TASK INSTRUCTIONS
a) Shorten the paragraph of the tiller post below that begins "The counter rotating tines have a major issue," keeping its main facts.
b) Answer these questions from the tiller post below, one line each:
(i) How much did the writer say the tiller cost?
(ii) Which material causes the most trouble, and what kind of tree is it from?
(iii) What are the garden's outside dimensions?

EXCERPTED TEXT
★ ★ ★ ★

# Troy Bilt Super bronco woes



## U&A (Oct 28, 2019)

So i put down a handsome dollar for a new Troy Bilt Super Bronco with CRT last year. Ignoring the other issues I have with it my main issue is the Counter rotating tines. 

Every year we put compost material from our food compost, a mixture of “yard waste” that is compostable and some Cow manure on top of the soil and expect to till it in with my $800 tiller.

The counter rotating tines have a major issue with packing all the “****” (pun intended) Right in between the front of them and behind the drive wheels. This is basically unstoppable even if I don’t have much of anything at all for the Rototiller to mix in. It builds up to the point where the tines don’t dig down deep AT ALL and the Rototiller stops propelling forward. So I have to lift the back up clean out all the stuff from underneath it and continue on.

If I just have pure dirt it works fine but anytime just a tiny amount of compostable material needs tilled in I have this problem at least once in every row. The longest length I till is about 38 feet. 


I am beginning to think this is most likely common occurrence with counter rotating tines. I assume I basically cannot put anything on the surface and expect the tiller to mix it in. A few years ago I rented a forward rotating tine tiller and it was amazing but it also pulled me around the garden and was literally a “bronco”[emoji23]. 

The materials that cause the most trouble are leafs. We use maple.

I’m not going to pretend or act like I know a lot about gardening as I don’t. This is the third year my wife and I have been doing it with a garden that is about 40x32 (outside dimension).

Im Open to constructive criticism.

★ ★ ★ ★

DATASET EXTRACT
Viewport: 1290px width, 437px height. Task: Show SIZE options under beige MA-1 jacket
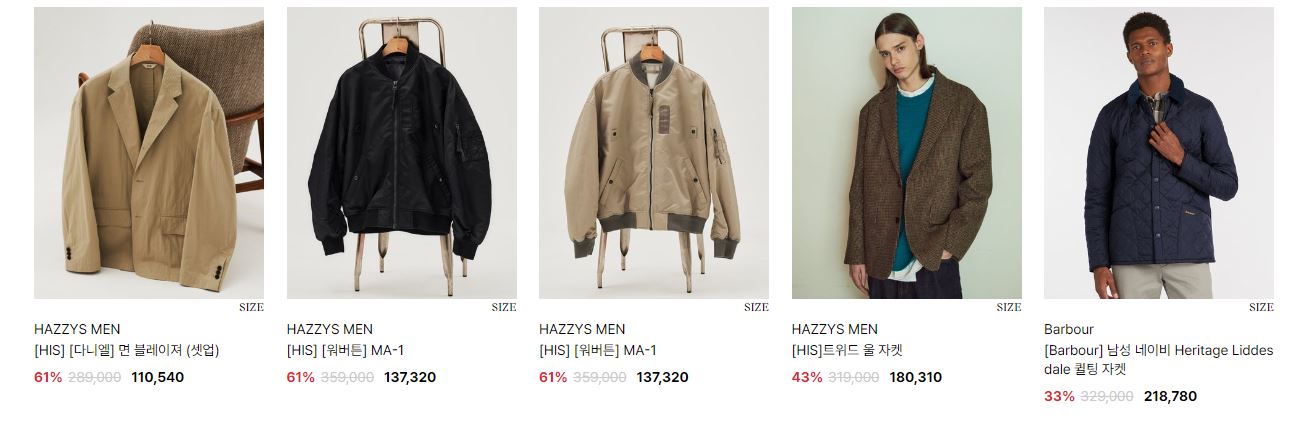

★ ★ ★ ★

THE ANSWERS
a) Material packs between the front of the counter-rotating tines and the back of the drive wheels, even when there is little to mix in. The buildup keeps the tines from digging in and stops the tiller from moving forward, so the writer must lift the back and clear it out before going on.

b)
(i) $800
(ii) Leaves, from maple trees
(iii) About 40x32